→ Exercício proposto 1
No texto sobre o Cursinho Popular Arcadas, que nome o projeto tinha antes de adotar o nome atual?

→ Trecho do texto
Imagem: Divulgação/Cursinho Popular Arcadas

Cursinho Popular Arcadas investe em integração para democratizar acesso ao ensino superior

Criado por estudantes da Faculdade de Direito da USP, curso pré-vestibular não cobra mensalidades e atua há dez anos para auxiliar estudantes com dificuldades econômicas a realizar o sonho de ingressar num curso superior

 15/09/2022 - Publicado há 2 anos     Atualizado: 23/09/2022 as 17:05

Texto e diagramação: Gabriele Koga

A Faculdade de Direito (FD) da USP surgiu a partir de um convento, construído por volta de 1647, ao lado de igrejas franciscanas no Largo de São Francisco, na capital paulista. Depois foi anexada à USP, em 1934, como uma das unidades fundadoras. Desde seu início, a FD é palco para eventos que pautam transformações político-sociais e a luta por interesses democráticos e direitos humanos ao longo da história do Brasil e de São Paulo.

É com esse espírito que alunos da FD se organizam desde 2011 para auxiliar estudantes com dificuldades econômicas que sonham ingressar num curso superior. Eles fundaram o Arcadas Vestibulares, que, a partir do final de 2021, passou a se chamar Cursinho Popular Arcadas, com a proposta de oferecer um preparatório pré-vestibular que democratize o acesso ao ensino superior. Também com o objetivo de despertar o desenvolvimento crítico às desigualdades que prevalecem até os dias de hoje na sociedade brasileira, o projeto oferece oportunidades de ensino sem cobrar qualquer mensalidade.

→ Exercício proposto 2
Passe para um CSV de duas colunas, pedido e resposta, os registros entre as linhas que contêm "You are a GUI" e "coord(466,51)", inclusive. Faça uma linha por pedido, com o texto e a resposta em campos entre aspas e as quebras de linha trocadas por espaços.

→ Registros da tarefa

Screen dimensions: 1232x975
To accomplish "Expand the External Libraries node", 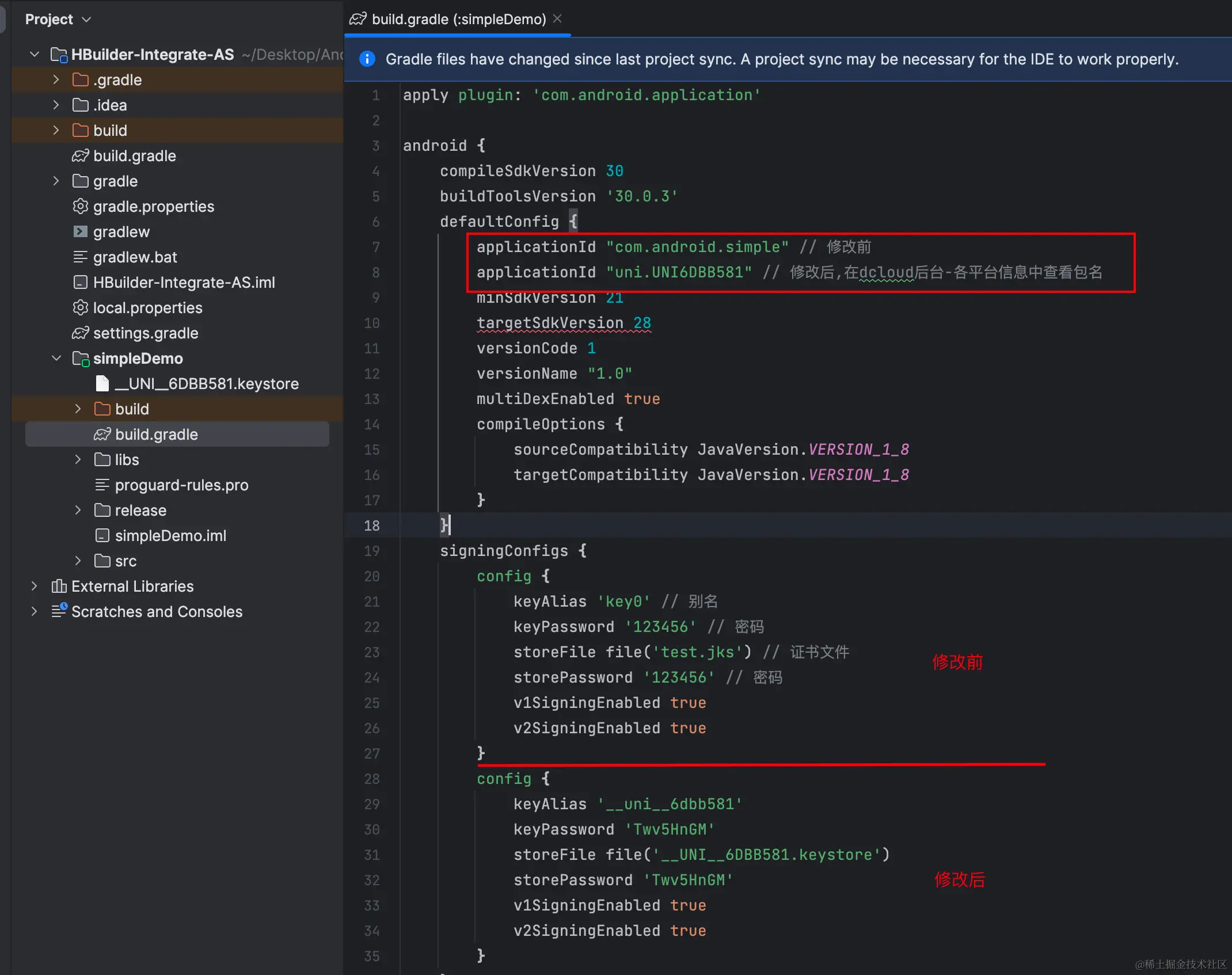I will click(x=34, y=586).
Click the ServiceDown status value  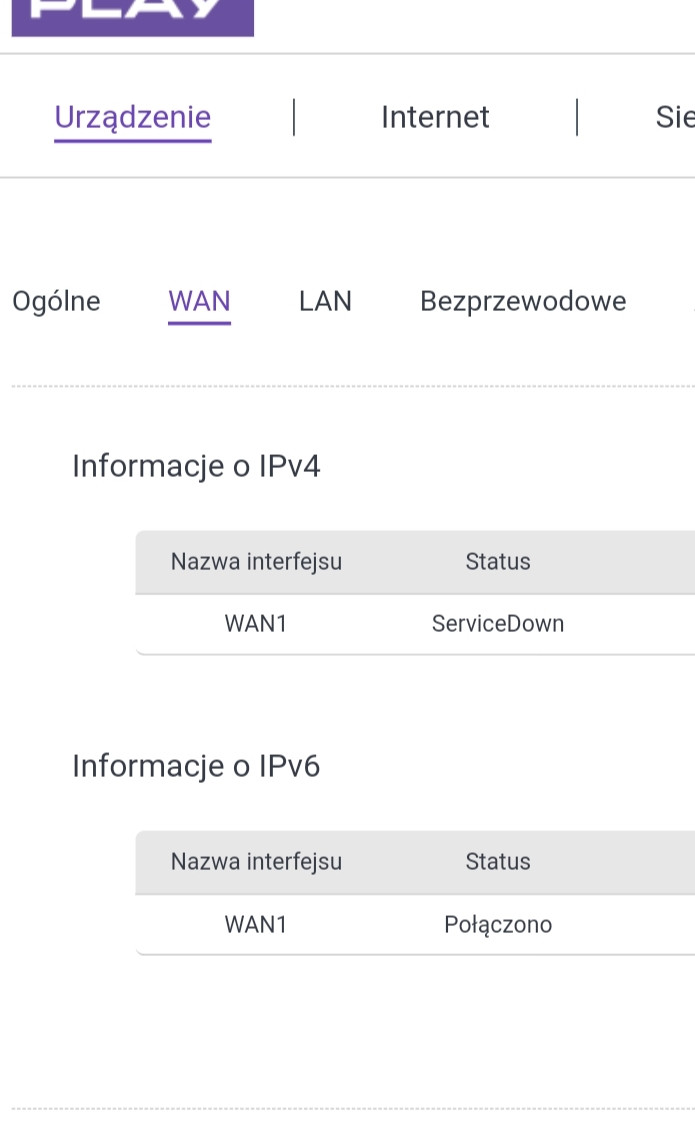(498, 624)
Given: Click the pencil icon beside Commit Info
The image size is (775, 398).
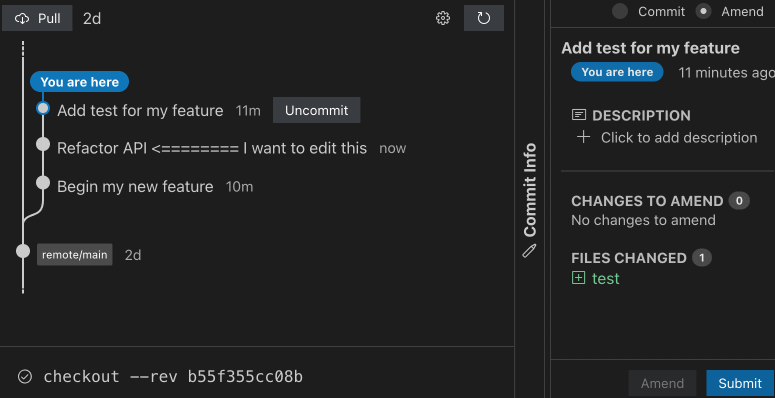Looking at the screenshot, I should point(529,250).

==

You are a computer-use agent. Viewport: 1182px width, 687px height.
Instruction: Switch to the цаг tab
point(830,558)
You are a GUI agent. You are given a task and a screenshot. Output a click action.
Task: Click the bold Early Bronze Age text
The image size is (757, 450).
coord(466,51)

...

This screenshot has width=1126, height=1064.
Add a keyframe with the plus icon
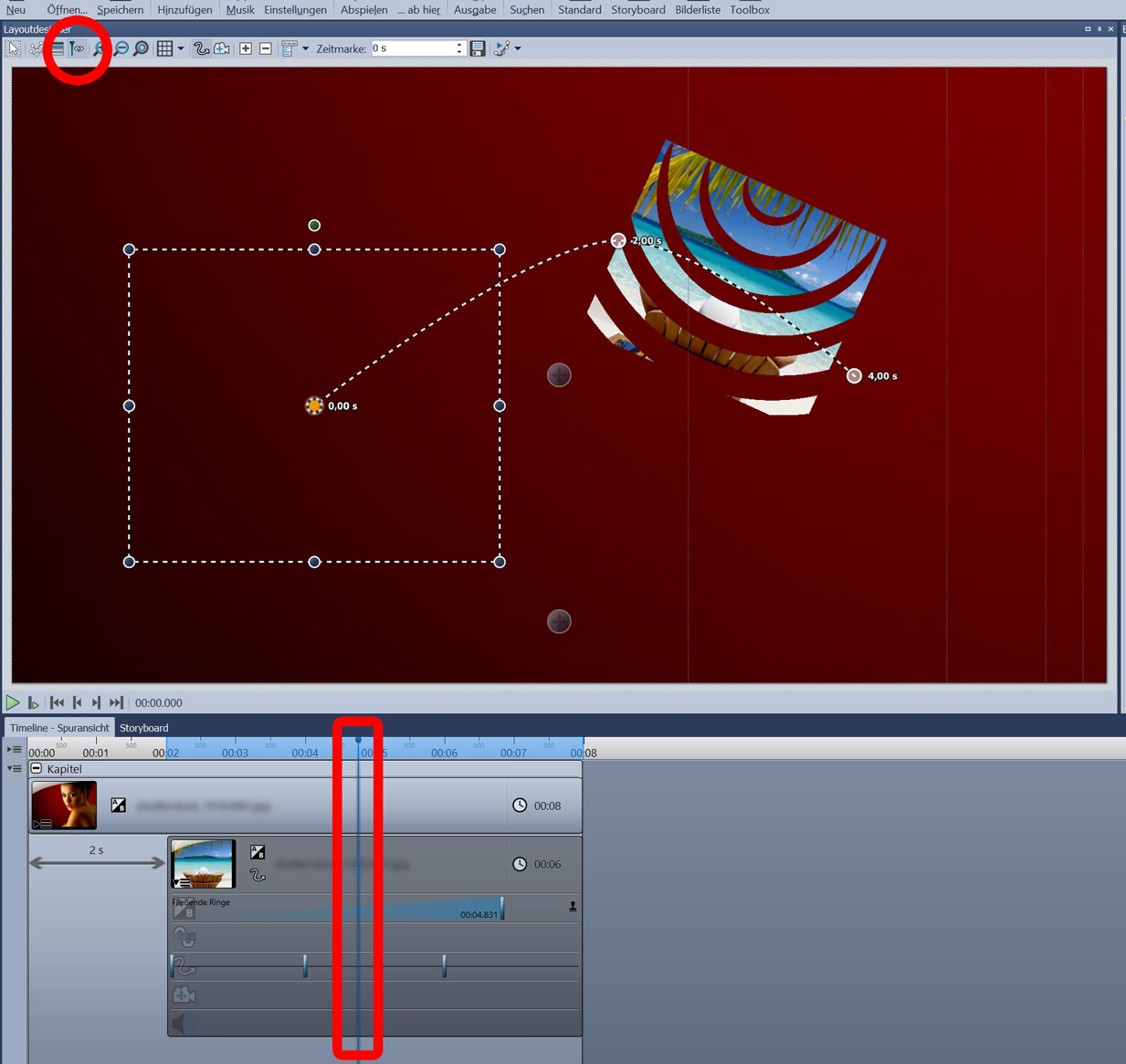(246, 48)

→ Resposta do exercício 1
Arcadas Vestibulares.

→ Resposta do exercício 2
pedido,resposta
"You are a GUI agent. You are given a task and a screenshot. Output a click action. Task: Click the bold Early Bronze Age text The image size is (757, 450).","coord(466,51)"